Three-dimensional structure of chemotactic Che Y protein in aqueous solution by nuclear magnetic resonance methods.

The three-dimensional structure of chemotactic Che Y protein from Escherichia coli in aqueous solution has been determined by nuclear magnetic resonance (NMR) spectroscopy combined with restrained molecular dynamics calculations. A total of 20 converged structures were computed from 1545 conformationally relevant distance restraints derived from 1858 unambiguously assigned NOE cross-correlations. The resulting average pairwise root-mean-square deviation is 1.03 A for the backbone atoms and 1.69 A for all heavy atoms.
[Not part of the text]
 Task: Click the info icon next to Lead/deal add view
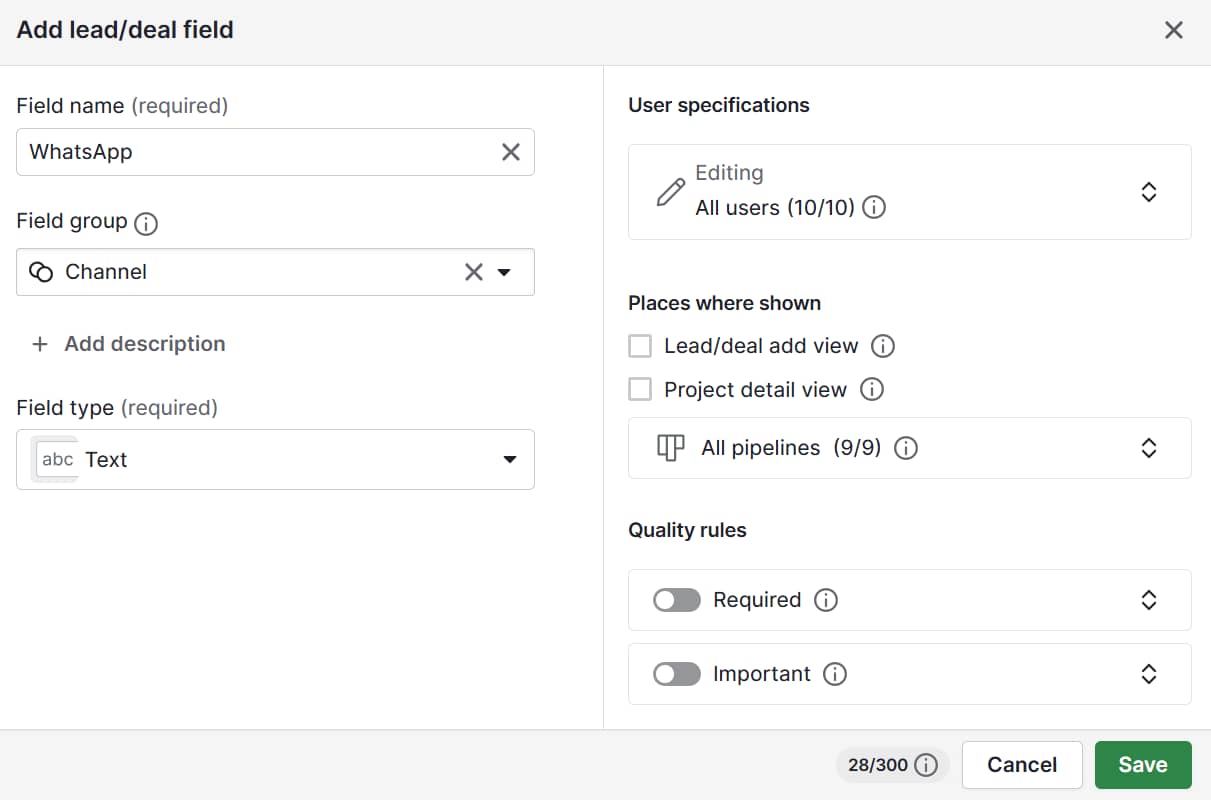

If residues in the regions structurally least defined (1 to 5, 47 to 50, 76 to 79, 88 to 91 and 124 to 129) are excluded from the analysis, the root-mean-square deviations are reduced to 0.53 A and 1.23 A, respectively. The solution structure is closely similar to the refined X-ray crystal structure, except in the regions found to be less defined by NMR spectroscopy. The root-mean-square deviation between the average solution structure and the X-ray crystal structure is 0.92 A for the backbone residues (2 to 129). The highly refined solution structure determined herewith provides an essential background to delineate functionally important conformational changes brought about by different effectors.